LIVE FUTURES REPORT 12/09: LME prices fall as correction continues; big stock rises dent copper, zinc

Base metals prices were looking to be base-building and consolidating during London Metal Exchange pre-market trading on Tuesday September 12, although further downside pressure was evident as corrective sales were sustained, traders said.

Losses were largely modest and turnovers routine, although copper and zinc were pressured by large warehouse inventory increases, with some sub-$6,700 per tonne sell-stops seen in the red metal.

“Before the weekend a lot of people decided to take some money off the table…the market is now looking to see what happens next. We will probably need some good news to sustain the rallies,” a trader said.

Analysts said the waves of profit-taking seen in response to recent impressive upswings is now ushering in some consolidation.

“We remain overall bullish for the metals, but question whether enough potential buyers will be willing to chase prices higher from these already rich price levels,” Metal Bulletin senior analyst William Adams said.

Copper, zinc sag as inventories rise 

  • The three-month copper price fell under $6,700 per tonne after a net 10,300-tonne increase in warehouse inventories to 218,725 tonnes. This was due to warrantings of 7,225 tonnes in Rotterdam and 5,200 tonnes in Singapore. 
  • Business was seen down to $6,686 per tonne before the market settled at $6,690, a $58 loss from the previous close. 
  • “Copper prices have risen by over 25% year-to-date, and we expect some profit-taking in the very near term. The outlook for copper remains very positive nevertheless, given continuing market deficits. Miners are anticipating further tightness in supply as a consequence of lost production this year, notably from the Escondida, Cerro Verde [Chile] and Grasberg [Indonesia] mines,” SG Market Research noted. 
  • The three-month zinc price retreated to $3,063 per tonne, down $20 from Monday. Stocks climbed 13,550 tonnes to 253,975 tonnes, due entirely to 13,700 tonnes warranted in Antwerp.

Others lose ground 

  • The three-month aluminium price settled just $2 lower at $2,120 per tonne, while stocks were 1,100 tonnes lower at 1,318,950 tonnes. Prices remain not far off the recent $2,145 peak, which was the highest since February 2013. 
  • The three-month lead market was $10 lower at $2,267 per tonne – inventories declined 250 tonnes to 163,775 tonnes. 
  • The three-month nickel price dropped to $11,635, a $115 loss. Stocks rose a modest 12 tonnes to 382,890 tonnes. 
  • The three-month tin price eased $45 to $20,705, with stocks climbing 50 tonnes to 163,775 tonnes.

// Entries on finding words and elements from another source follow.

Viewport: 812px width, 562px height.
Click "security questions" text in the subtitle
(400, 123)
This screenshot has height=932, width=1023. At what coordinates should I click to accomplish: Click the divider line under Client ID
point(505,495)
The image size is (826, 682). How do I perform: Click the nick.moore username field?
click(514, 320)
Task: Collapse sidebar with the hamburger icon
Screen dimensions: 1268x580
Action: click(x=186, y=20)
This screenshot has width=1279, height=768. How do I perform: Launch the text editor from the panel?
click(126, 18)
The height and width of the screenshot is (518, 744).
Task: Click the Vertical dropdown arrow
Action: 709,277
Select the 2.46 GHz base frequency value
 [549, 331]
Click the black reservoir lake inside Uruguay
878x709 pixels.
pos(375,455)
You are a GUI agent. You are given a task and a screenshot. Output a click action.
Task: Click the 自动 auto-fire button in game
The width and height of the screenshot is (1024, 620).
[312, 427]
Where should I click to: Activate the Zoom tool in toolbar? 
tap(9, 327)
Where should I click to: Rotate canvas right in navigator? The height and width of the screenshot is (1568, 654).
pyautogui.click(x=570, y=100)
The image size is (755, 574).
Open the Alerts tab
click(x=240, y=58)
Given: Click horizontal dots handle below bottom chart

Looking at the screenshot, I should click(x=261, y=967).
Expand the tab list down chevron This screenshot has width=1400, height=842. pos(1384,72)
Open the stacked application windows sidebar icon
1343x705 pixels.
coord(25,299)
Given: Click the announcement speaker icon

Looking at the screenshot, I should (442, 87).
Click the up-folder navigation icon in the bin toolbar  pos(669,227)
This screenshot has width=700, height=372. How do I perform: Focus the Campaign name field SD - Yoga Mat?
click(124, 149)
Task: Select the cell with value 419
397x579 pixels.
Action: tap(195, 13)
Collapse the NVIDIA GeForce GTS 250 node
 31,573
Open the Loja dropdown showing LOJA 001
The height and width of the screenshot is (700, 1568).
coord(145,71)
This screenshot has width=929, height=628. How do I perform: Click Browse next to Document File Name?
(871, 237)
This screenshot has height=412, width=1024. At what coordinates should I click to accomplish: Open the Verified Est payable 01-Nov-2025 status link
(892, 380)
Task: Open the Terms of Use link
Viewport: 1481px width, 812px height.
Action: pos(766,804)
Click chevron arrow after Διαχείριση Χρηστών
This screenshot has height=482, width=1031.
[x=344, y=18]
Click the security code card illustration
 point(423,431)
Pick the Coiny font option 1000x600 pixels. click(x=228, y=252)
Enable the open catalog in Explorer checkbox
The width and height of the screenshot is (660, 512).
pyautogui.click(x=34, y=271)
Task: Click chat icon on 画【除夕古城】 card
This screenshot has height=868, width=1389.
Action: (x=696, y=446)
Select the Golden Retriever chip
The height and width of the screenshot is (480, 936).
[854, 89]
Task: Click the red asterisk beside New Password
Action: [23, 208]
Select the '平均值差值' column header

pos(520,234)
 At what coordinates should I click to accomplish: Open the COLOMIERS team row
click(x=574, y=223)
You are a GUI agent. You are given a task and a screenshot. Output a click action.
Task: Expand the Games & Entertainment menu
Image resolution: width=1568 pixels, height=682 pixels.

Currency moves and data releases 

  • The dollar index was 0.01 lower at 91.98. 
  • In other commodities, the Brent crude oil spot price was down 41 cents to $53.49 per barrel. 
  • In equities, the UK FTSE 100 index was just some nine points lower around 7,404. 
  • The data side is low-key, with the series of UK releases this morning so far not seen as metals-sensitive. Later today, the US JOLTS job openings figures will be issued.